El Mañana

martes, 25 de febrero de 2020

Armando Fuentes Aguirre
Mirador Armando Fuentes Aguirre

Mirador

22 enero, 2020

La mañana es gris. Tiene el color de la
conciencia del que no ha hecho ni bien ni mal.

Casi no se le puede llamar mañana a la de hoy.

Hace frío, sopla un empecinado viento y cae esa
llovizna que empapa en silencio llamada chipichipi.

En días como éste el alma se enmohece. La posee
un sentimiento que ni siquiera merece el nombre de melancolía, pues solamente
es murria, desabrimiento de ánimo, hastío.

Pero el viajero ha ido en avión en días como
éste, nebulosos, de cielo como una lámina plomiza.

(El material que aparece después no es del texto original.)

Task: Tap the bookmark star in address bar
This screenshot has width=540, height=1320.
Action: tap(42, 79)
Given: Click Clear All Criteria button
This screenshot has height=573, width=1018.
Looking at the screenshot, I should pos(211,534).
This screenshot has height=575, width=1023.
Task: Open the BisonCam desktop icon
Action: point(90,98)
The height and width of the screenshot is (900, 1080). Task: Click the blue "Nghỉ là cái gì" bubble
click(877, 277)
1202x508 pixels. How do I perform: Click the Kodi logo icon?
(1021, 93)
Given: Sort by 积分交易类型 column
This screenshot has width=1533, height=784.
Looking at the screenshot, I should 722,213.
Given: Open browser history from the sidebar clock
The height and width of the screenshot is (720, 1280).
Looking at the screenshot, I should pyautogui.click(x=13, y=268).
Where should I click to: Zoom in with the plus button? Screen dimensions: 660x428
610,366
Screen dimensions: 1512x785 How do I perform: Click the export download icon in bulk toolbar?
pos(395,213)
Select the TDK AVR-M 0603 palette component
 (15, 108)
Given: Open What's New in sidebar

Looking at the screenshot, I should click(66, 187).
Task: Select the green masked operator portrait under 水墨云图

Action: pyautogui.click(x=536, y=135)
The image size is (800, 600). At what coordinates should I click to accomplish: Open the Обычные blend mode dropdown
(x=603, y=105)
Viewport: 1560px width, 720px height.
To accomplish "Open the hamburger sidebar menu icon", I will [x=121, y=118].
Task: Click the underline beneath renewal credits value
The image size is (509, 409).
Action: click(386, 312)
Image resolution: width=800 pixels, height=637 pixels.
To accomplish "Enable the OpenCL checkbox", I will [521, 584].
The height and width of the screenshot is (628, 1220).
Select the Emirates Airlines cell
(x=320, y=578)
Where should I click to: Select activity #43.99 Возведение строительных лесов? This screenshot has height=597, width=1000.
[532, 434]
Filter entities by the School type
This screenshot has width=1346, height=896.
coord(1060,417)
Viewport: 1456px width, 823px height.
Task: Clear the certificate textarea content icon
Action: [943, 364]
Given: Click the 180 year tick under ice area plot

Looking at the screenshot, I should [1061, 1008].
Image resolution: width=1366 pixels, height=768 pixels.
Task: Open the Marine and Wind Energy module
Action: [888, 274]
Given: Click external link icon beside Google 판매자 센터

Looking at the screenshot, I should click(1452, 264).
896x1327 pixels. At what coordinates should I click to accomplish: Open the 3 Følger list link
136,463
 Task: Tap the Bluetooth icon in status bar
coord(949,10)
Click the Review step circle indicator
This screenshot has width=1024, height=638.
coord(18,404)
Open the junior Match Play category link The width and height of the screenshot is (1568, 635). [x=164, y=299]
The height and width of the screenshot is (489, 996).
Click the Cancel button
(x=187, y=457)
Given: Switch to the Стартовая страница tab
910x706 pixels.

Asciende el jet y de repente
rasga la tela de la bruma. Estalla entonces el resplandor del día, y brilla el
sol, y el cielo es de un azul de cielo.

Por eso al viajero no lo desazona la grisura que
ahora ve por la ventana de su estudio y que enreda sus tristezas en las ramas
de los árboles sin hojas. Sabe que arriba está la luz. Las nubes que hoy la
cubren pasarán, y otra vez será la mañana, y vendrán otra vez los días claros,
y otra vez será la canción, y será otra vez la flor.

El viajero tiene la fortuna de ser hombre de fe.
En esa fe finca su esperanza; en ella tiene la raíz su amor.